SELECTED PASSAGE ->

Sanctuary Place: Sep Yama / Finding Country 5 Ways
Architectural Review, Issue 103
November, 2007

Architect: James Russell Architect

Written: Kevin O'Brien

 

Intelligent architecture allows a generosity of reading. It does not expect that we follow the architect’s instructions but that one is allowed to breath their own meaning into it and take away their own memory. Here, on the fringe of a postured architectural mass of national thinking, is an architectural gem. Its purpose, as I see it, is simple: to make a “camp”. In so doing it has accidentally revealed a passion for Country. Not necessarily Country in the way I might define it but Country in at least how I might recognise it; something alive, something powerful to be engaged.

 

'Camp'

Camp is a potent word. It is both noun and verb.

As a noun, it protects a central ground. It can temporarily capture part of it. Nothing is permanent, everything dies at some point. The site is constrained by the surveyor’s pegs that measure the dollar value of the captured land. It is therefore not unreasonable to argue that a project reacting only to site is denying Country.

As a verb, it cooks to the open sky, it sleeps in a closed tent, it speaks under the shade (sometimes around a fire), it stares towards a prospect and feels ground under foot.

Considered together, it is a move that positions one in conversation with Country – a way into Dreaming.

  

'Plan' 

The surrounding development is comprised of distinctly middle class, security secured, form driven statements of pseudo wealth. It is not lifestyle that is protected rather material possession. Big houses on small sites all around, like bodybuilders packed into tight singlets. The condenser units snort, inhale and exhale. The denial of Country made easy.

The kitchen is positioned in the centre of the plan, beside a dam, to a distant prospect framed by a monumental opening. At the centre of the camp is the cooking and eating in between the ground and sky. The first move revealed.

Here, sleeping is a womb like sequence experienced daily. From the ground it is a compressed upward movement, into darkness, to a nest like position that secures Dreaming. The second move revealed.

Liminal space is the heart here. The ambiguous space snaking around the rigid masonry elements supports life. It is the setting for the unexpected and the ephemeral. This is where the richness lies. A third move realized.

 

'Smelt' 

This place, like a camp, is governed by that which is smelt. Every day, the primary external experience will detail memory of the season, the health of the dam, the death of the frogs, the breeding of the mosquitoes, the copulation of scrub turkeys, the tidal flow of the nearby muddy river. The horizon connected to the tap.

Capturing these sensory experiences is an overlooked purpose of architecture. A sense of memory established first through that which is smelt.

 

'Company' 

A camp is subject to its company, ie those camping.

It requires the complicity of the architect, the builder and the client to achieve its anticipated standard of quality. James Russell, Lachlan Nielsen, Andrew Ryan, David King and Katrina King are the conspirators.

LISTED RECORDS ->
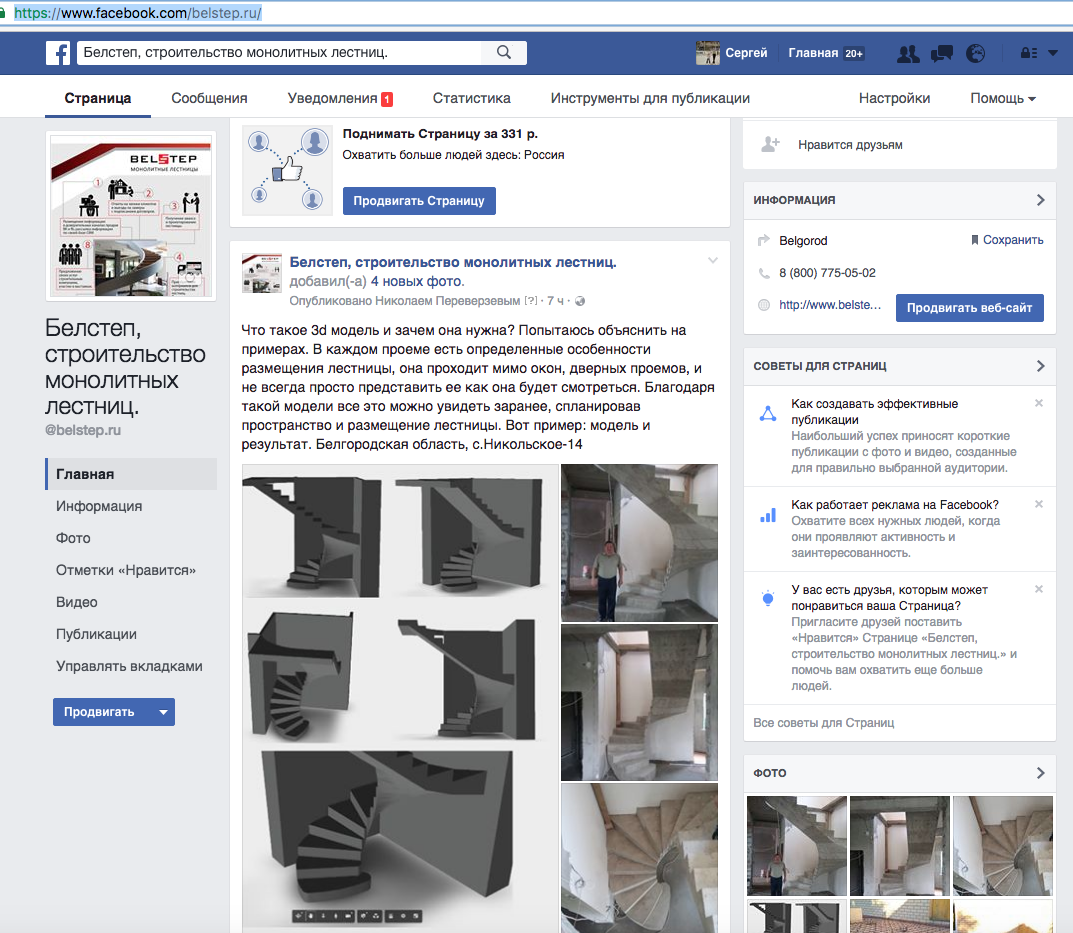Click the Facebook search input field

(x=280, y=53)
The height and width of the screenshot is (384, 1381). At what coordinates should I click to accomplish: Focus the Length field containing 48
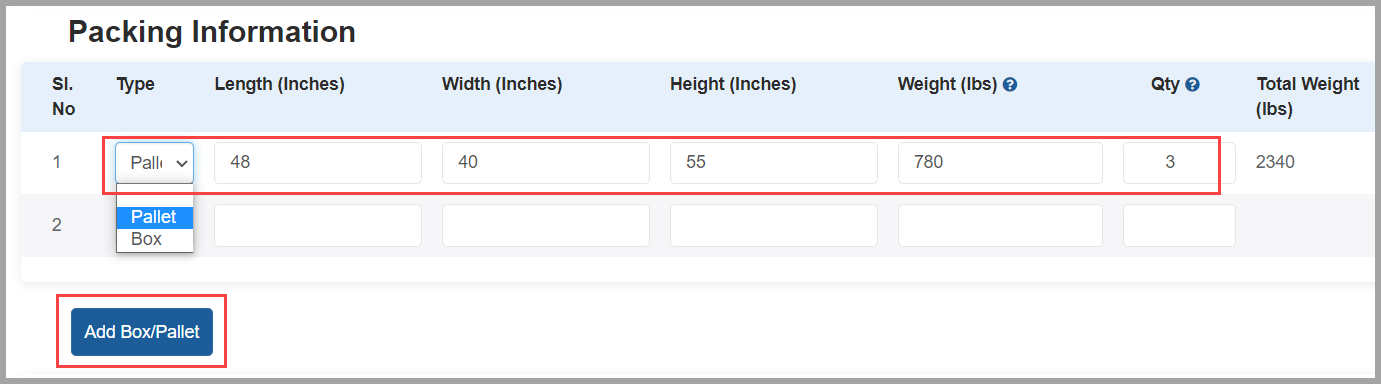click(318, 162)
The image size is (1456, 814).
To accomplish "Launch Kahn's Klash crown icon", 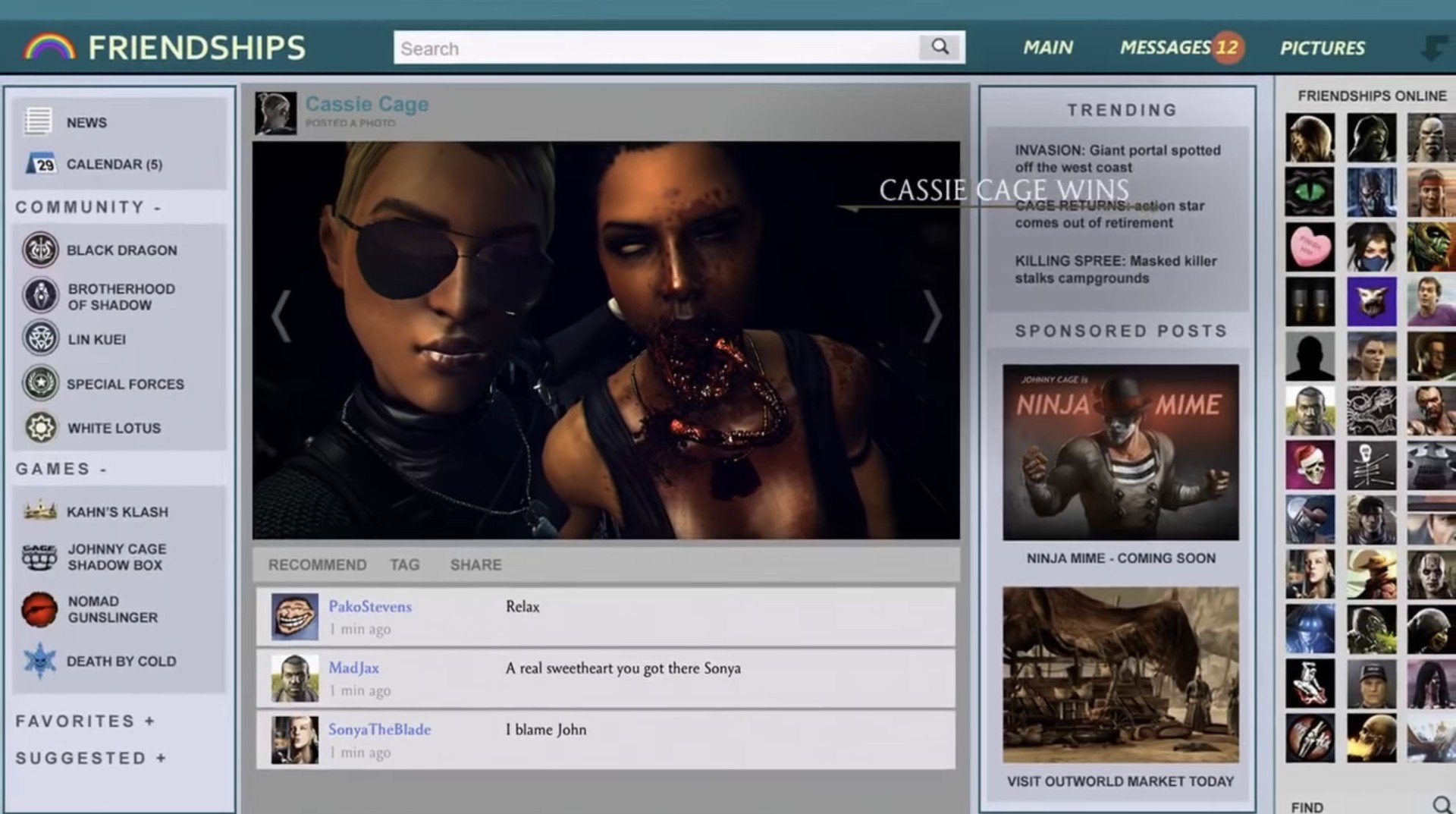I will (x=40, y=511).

DIRECTION 1 -> According to the architectural review, where is the kitchen placed in the plan?
DIRECTION 2 -> Reproduce the architectural review word for word between "This place, like" and "ie those camping.", inclusive.
DIRECTION 3 -> Resume the architectural review of Sep Yama from the point where it stops.

REPLY 1 -> In the center of the plan, beside a dam, looking toward a distant prospect framed by a monumental opening.

REPLY 2 ->
This place, like a camp, is governed by that which is smelt. Every day, the primary external experience will detail memory of the season, the health of the dam, the death of the frogs, the breeding of the mosquitoes, the copulation of scrub turkeys, the tidal flow of the nearby muddy river. The horizon connected to the tap.

Capturing these sensory experiences is an overlooked purpose of architecture. A sense of memory established first through that which is smelt.

 

'Company' 

A camp is subject to its company, ie those camping.

REPLY 3 ->
Every idea requires them. The integrity of the idea requires collusion and negotiation but is ultimately kept on course by a secure grasp on the dignity of the outcome.

For people, unlike architecture, it is not their finish but their spirit that ultimately ensures complicity for an idea from beginning to end. The spineless fabricate excuses and die in time with little to show.

 

'Alienation' 

Continuing to cut the sacred relationship between man and the natural world is the ultimate crime.

Every part of Australia, of this Country, has a memory. Australian cities continue to expand blindly both out and up – no one looks down, into the ground, into Country. An expertise of expansion has been amassed and architects are not part of it. An architecture of Camping eases Alienation because it looks into the ground.

Here, on the fringe, is an idea played out, that is distinctly of this Country. An insurmountable well of possibility right here, only barely scratched ... right under where Oxley and Brisbane landed a little while back.

 

'The Argument' 

The argument is that architecture is a potent mechanism that can allow us to find Country. It is not a technique as much as a way of thinking. The acknowledgement of this relationship and its impact on memory is what must be accepted here. This humble project embraces this very notion from where I sit, and this is why:

#1. Camping is an idea. Everyone gets it. It is the first way into finding Country.
#2. This house recalibrates liminal space as the central setting for life. This second way marries life’s rituals with Country, a partnership.
#3. Each Country has a smell. This third way is engaged simply through the monumental opening.
#4. For the idea to be successful (in this instance camping), it must be supported by its company. In the fourth way, if there is no complicity it becomes a tortured relationship and kills.
#5. Every built thing sits on Country. The choice is eyes wide shut to maintain the belief of an empty land or to find Country and connect to it. The fifth way is much more difficult, it has required that the architect turn into the foul wind of the surrounding estate. He has done this.

 

End.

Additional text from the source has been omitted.